Die präoperative Gabe parenteraler Antibiotika vermindert die Wahrscheinlichkeit einer Bakteriämie, reduziert sekundäre oder metastatische eitrige Komplikationen und verhindert die lokale Ausbreitung einer Infektion im Bereich des Operationssitus. Beispiele für orale Antibiotika sind Neomycin plus entweder Erythromycin oder Metronidazol; diese Antibiotika werden nicht mehr als 18 bis 24 Stunden vor dem Eingriff gegeben. Beispiele für parenterale präoperative Antibiotika sind Cefazolin plus Metronidazol oder Cefoxitin, Cefotetan oder Ertapenem jeweils allein; diese Antibiotika werden innerhalb einer Stunde vor dem Eingriff verabreicht.
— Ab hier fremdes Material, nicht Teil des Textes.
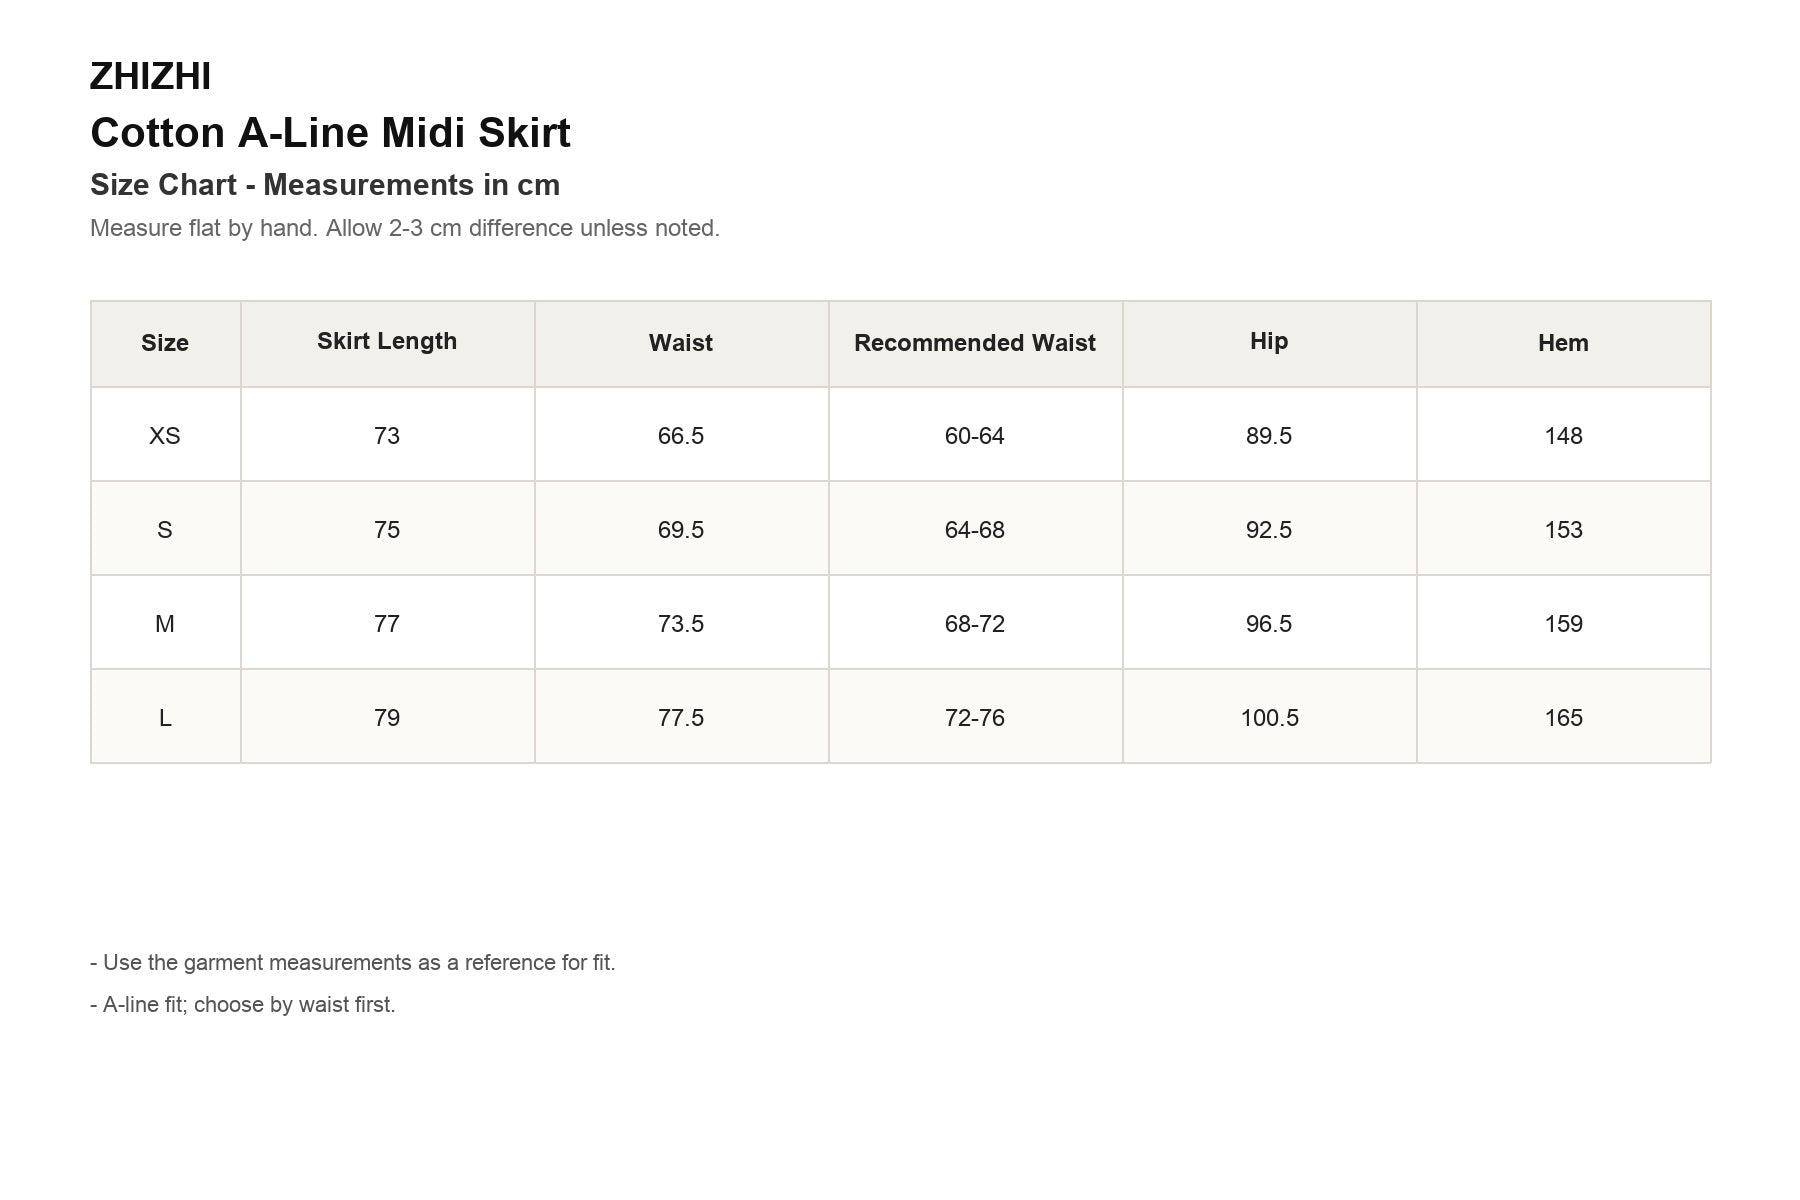Click the hem value 148 cell
This screenshot has height=1200, width=1800.
1563,435

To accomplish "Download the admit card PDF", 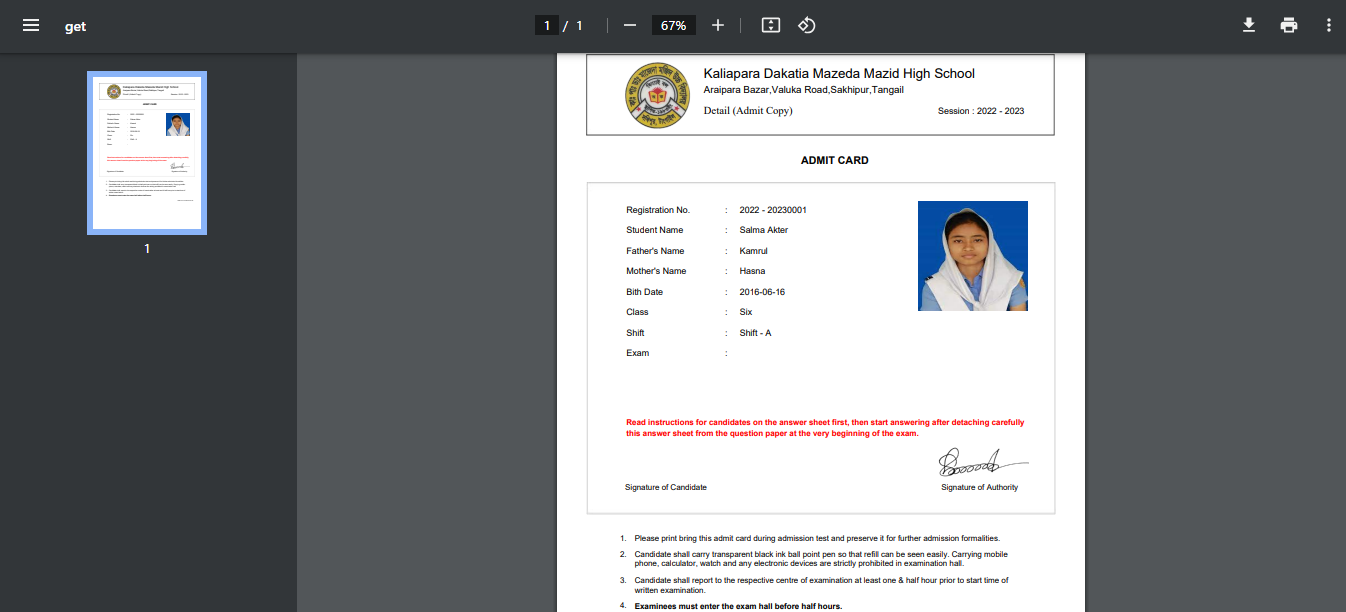I will 1248,25.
Während langwieriger Eingriffe können intraoperative Antibiotika alle 1 bis 2 Halbwertszeit des Antibiotikums gegeben werden. Typischerweise werden die postoperativen Antibiotika nicht länger als 24 Stunden nach der Operation fortgesetzt.

Für Patienten mit bestätigter Allergie oder negative Reaktion auf Beta-Lactame wird eine der folgenden Therapien empfohlen:

  • Clindamycin und Gentamicin, Aztreonam, oder Ciprofloxacin

  • Metronidazol und Gentamicin oder Ciprofloxacin

Wichtige Punkte

  • Gemischte anaerobe Infektionen treten auf, wenn die normale kommensale Beziehung zwischen der normalen Flora der Schleimhäute (z. B. Haut, Mund, gastrointestinalem Trakt, Vagina) gestört ist (z. B. durch Operationen, Verletzungen, Ischämie oder Nekrose).
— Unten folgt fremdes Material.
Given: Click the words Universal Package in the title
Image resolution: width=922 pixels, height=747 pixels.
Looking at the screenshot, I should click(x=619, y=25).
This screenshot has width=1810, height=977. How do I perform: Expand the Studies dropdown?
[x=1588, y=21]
  • Die Infektionen treten tendenziell mit lokaler Eiteransammlung oder Abszessen auf.

  • Der klinische Verdacht im klinischen Umfeld beruht auf der Anwesenheit von Gangrän, Eiter, Abszess, Gas im Gewebe und/oder fäkulentem Geruch.

  • Entwässern Sie das infizierte Gebiet und geben Sie Antibiotika, die auf der Grundlage des Infektionsortes (und damit wahrscheinlicher Organismen) ausgewählt wurden.